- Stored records

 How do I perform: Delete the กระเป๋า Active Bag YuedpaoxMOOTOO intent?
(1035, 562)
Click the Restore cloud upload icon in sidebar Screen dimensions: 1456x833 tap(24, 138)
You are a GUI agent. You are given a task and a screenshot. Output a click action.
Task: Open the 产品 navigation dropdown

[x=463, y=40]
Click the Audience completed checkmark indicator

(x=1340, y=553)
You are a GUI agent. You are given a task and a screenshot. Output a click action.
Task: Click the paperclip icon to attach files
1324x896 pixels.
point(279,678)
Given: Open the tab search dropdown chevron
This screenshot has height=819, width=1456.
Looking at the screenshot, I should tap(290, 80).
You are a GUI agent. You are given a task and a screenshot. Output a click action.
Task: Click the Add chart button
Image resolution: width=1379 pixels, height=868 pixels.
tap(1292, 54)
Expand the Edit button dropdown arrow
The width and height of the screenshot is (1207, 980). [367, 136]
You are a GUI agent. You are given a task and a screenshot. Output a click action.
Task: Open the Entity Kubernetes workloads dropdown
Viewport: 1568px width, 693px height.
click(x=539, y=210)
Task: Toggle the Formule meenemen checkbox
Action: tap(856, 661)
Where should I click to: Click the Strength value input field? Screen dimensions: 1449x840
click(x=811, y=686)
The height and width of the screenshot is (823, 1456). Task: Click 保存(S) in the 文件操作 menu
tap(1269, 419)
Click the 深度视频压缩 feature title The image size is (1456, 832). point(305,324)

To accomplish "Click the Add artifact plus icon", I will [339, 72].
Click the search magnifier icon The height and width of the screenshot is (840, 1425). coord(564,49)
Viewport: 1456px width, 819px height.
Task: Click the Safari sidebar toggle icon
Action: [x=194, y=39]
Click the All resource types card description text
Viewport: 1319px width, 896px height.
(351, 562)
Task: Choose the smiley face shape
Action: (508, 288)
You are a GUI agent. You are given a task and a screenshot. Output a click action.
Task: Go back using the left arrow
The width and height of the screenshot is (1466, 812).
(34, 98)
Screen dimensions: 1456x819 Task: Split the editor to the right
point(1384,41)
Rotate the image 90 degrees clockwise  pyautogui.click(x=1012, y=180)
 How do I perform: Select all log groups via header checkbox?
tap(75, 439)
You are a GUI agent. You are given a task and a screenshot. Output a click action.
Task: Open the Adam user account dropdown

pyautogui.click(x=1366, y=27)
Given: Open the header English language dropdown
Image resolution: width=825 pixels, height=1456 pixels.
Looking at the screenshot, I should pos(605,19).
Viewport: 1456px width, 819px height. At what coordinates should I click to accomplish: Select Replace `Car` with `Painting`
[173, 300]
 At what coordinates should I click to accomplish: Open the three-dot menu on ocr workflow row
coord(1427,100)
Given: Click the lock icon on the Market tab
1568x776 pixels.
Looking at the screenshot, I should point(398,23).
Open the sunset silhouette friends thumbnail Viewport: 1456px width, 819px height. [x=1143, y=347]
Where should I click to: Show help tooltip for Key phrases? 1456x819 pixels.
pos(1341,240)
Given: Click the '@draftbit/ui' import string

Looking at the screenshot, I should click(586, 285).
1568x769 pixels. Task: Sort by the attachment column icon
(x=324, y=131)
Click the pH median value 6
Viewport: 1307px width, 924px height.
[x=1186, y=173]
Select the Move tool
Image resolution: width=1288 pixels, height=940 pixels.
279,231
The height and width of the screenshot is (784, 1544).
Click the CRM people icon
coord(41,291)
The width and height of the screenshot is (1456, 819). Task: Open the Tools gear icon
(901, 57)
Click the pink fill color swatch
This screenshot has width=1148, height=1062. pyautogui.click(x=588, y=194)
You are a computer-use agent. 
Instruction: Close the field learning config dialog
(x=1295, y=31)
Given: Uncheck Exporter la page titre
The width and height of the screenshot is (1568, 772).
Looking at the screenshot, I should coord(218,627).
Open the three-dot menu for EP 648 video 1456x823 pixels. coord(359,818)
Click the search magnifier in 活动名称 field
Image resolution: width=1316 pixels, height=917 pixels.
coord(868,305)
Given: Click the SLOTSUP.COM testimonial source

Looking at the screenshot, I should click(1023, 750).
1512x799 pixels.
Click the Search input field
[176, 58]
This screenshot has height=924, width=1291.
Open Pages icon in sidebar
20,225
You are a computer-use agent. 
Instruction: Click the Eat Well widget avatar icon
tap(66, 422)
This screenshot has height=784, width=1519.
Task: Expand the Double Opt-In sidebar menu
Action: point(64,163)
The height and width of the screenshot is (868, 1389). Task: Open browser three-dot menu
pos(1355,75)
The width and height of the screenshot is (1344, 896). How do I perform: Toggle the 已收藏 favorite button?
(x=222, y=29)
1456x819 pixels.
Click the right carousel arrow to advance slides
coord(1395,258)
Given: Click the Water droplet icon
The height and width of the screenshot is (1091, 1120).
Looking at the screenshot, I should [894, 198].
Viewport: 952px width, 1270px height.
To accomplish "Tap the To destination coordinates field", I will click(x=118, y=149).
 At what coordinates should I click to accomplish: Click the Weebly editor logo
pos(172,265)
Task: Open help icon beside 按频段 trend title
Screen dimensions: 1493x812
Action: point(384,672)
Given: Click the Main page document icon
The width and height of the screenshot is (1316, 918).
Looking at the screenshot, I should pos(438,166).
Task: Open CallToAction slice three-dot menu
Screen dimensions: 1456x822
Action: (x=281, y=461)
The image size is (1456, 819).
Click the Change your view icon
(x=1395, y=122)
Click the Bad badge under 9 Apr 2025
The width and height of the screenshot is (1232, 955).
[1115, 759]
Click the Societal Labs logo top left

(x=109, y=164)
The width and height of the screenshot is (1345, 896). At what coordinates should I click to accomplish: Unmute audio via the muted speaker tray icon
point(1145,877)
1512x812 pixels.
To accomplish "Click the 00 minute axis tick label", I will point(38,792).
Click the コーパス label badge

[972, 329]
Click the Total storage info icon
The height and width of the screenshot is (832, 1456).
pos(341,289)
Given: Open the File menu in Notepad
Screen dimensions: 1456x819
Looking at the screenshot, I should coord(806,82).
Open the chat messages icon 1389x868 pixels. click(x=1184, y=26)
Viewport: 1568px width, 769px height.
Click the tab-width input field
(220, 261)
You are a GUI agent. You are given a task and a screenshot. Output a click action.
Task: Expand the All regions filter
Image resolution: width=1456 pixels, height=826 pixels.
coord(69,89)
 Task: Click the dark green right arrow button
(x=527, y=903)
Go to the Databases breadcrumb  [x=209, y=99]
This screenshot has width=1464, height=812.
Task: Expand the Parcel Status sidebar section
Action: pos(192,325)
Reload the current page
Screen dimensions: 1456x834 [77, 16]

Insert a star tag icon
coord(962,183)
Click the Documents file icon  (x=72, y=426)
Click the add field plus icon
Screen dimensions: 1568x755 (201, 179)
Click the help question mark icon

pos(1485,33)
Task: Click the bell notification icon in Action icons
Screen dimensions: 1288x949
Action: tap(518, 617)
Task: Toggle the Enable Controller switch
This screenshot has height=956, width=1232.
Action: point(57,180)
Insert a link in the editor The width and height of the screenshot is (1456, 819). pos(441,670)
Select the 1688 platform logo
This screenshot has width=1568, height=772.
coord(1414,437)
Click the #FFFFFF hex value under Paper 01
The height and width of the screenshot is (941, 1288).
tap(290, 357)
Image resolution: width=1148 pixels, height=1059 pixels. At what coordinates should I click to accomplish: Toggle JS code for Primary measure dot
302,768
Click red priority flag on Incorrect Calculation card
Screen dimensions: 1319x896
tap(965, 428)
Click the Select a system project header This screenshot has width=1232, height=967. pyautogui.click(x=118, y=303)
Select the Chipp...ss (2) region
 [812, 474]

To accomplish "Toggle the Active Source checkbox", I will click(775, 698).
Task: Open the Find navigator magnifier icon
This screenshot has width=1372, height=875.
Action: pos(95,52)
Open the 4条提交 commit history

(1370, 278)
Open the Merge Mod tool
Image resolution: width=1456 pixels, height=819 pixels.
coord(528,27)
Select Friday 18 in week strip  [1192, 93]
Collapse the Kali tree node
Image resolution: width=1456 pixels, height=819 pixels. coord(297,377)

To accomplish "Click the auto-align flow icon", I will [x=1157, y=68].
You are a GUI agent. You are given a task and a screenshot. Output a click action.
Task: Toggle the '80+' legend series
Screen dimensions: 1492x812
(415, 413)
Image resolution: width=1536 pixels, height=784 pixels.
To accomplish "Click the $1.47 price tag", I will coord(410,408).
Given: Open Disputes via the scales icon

- Task goal
Count the lines in the records above that contain the word "title", and reply with only that number.

- Answer for the task
2